— Reading passage —

■ ■ ■ ■ ■

Mr. Sullivan has been a notable influence in this section of Texas for his part in the development of agriculture and in the improvement of good roads. He invested largely in farm lands around Flatonia, and had improved almost a section of land before selling. He still owns an experimental farm, which he employs for the production of cotton and corn under intensive methods and with appropriate use of fertilizer to demonstrate what can be accomplished. In his home community he has built the street adjacent to his home, and confesses to being a "good roads crank." He constructed the first split log road drag and for years at his own expense kept the roads around his farm in fine condition. His own home in Flatonia is one of the show places in the residence district. It is located upon the high point in the heart of the residence section. He is also the owner and has built houses which he rents in the town. The Sullivan home is one that shows an artistic taste in planning and construction both inside and out. It is surrounded by a beautiful landscape of lawn, shrubs and trees, and in this happy setting the lines of the home have a harmonious part. His residence is built in the most modern style and with exceptional comforts and conveniences. Attractive features are the sun parlor, the summer dining room, sleeping porch, and a large sitting room furnished in that simplicity which is the acme of good taste. His ideas of comfort and luxury find their best exemplification in the bath room, furnishings and equipment of which were put in at an expense of $1,000.

In local affairs Mr. Sullivan has concerned himself chiefly with those movements which would bring direct and practical benefit to the community. He is a democrat in politics and has occasionally attended conventions as a delegate and in the primaries of 1912 supported the candidacy of Mr. Wilson, and is one of the thousands of men who have found reason to approve the high-minded course of that scholar statesman. Fraternally he is active in Masonry, is a past master of his lodge, past high priest of his chapter, and it is largely through his influence that the Knights of Pythias Lodge was established at Flatonia, in which he is a past chancellor and for ten years was a member of the grand lodge of the order. His church is the Methodist and he is a steward in the Flatonia congregation.

■ ■ ■ ■ ■

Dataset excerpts

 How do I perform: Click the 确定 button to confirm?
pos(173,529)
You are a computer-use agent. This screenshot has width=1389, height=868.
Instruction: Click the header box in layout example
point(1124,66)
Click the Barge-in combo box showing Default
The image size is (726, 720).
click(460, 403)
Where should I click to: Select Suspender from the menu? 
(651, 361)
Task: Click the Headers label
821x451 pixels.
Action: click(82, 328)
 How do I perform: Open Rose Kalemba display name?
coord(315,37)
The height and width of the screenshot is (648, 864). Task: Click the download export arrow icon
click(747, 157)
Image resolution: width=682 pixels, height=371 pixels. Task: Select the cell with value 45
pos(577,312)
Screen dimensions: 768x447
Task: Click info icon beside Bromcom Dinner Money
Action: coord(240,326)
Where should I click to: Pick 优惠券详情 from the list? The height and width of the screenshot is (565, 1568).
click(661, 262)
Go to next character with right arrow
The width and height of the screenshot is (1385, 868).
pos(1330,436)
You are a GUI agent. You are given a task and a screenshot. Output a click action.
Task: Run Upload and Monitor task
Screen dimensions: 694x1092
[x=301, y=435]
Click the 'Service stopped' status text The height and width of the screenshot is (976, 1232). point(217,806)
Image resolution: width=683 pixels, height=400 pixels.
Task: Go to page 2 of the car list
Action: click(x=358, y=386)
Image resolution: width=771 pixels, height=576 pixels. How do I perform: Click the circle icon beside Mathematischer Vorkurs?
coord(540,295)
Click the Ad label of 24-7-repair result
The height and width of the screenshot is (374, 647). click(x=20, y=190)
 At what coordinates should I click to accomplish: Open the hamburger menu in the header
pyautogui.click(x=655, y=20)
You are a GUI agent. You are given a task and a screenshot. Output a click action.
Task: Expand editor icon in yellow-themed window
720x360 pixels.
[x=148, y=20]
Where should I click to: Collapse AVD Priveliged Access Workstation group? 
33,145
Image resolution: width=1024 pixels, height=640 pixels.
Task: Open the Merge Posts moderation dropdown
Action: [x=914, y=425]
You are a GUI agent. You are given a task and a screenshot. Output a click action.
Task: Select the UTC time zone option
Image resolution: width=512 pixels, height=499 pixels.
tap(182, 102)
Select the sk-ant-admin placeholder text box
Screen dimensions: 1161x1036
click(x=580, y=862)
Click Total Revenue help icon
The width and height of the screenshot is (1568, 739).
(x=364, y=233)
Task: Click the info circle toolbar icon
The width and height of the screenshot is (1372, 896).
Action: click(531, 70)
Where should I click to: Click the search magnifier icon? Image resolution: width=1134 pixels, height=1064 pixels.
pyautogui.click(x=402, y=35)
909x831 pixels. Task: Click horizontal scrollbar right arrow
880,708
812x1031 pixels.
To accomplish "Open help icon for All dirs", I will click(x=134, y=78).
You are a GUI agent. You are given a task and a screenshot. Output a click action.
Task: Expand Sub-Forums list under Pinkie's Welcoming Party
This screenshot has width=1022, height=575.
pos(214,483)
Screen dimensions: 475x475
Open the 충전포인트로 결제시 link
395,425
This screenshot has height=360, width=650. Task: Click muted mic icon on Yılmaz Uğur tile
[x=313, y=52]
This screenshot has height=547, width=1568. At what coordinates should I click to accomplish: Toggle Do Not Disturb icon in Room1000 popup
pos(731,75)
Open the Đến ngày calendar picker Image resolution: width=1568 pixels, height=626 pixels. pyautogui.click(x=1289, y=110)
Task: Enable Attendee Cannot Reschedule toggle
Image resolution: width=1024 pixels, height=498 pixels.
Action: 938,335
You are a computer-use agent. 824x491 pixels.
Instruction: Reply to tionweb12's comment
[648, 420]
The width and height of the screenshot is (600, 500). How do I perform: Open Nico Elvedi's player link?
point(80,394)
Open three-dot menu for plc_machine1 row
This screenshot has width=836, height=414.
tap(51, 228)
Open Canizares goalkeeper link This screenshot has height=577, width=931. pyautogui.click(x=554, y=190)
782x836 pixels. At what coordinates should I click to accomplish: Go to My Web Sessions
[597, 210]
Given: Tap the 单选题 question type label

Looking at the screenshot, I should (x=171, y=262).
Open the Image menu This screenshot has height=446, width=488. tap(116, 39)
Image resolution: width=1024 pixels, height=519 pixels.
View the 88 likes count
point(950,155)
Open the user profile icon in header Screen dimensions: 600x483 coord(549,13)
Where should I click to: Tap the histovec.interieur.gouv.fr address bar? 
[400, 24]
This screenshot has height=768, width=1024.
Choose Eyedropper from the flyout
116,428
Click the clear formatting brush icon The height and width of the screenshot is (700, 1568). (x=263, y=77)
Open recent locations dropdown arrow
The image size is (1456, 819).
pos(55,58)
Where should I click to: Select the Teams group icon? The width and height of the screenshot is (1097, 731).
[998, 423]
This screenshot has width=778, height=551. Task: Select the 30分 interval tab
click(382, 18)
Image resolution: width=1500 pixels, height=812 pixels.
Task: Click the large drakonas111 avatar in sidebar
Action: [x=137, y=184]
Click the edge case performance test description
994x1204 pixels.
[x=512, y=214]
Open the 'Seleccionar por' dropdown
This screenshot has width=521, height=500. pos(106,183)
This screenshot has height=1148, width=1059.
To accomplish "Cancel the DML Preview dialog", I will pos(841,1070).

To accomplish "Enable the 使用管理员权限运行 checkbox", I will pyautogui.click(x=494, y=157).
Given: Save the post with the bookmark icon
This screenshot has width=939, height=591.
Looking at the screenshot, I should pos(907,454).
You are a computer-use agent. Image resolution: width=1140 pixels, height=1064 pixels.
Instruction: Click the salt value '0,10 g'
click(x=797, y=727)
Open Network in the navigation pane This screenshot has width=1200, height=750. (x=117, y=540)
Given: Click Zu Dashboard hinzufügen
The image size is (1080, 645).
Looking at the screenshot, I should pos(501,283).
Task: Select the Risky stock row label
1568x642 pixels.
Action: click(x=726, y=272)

■ ■ ■ ■ ■

— Tasks to perform —
• a. Which attractive features of Mr. Sullivan's residence does the passage about Mr. Sullivan name?
• b. Please set down the passage about Mr. Sullivan between "In local affairs" and "the Flatonia congregation.", inclusive.
This data has no connection to the text.

— Solutions to the problems —
• a. The sun parlor, the summer dining room, the sleeping porch, and a large sitting room.

• b.
In local affairs Mr. Sullivan has concerned himself chiefly with those movements which would bring direct and practical benefit to the community. He is a democrat in politics and has occasionally attended conventions as a delegate and in the primaries of 1912 supported the candidacy of Mr. Wilson, and is one of the thousands of men who have found reason to approve the high-minded course of that scholar statesman. Fraternally he is active in Masonry, is a past master of his lodge, past high priest of his chapter, and it is largely through his influence that the Knights of Pythias Lodge was established at Flatonia, in which he is a past chancellor and for ten years was a member of the grand lodge of the order. His church is the Methodist and he is a steward in the Flatonia congregation.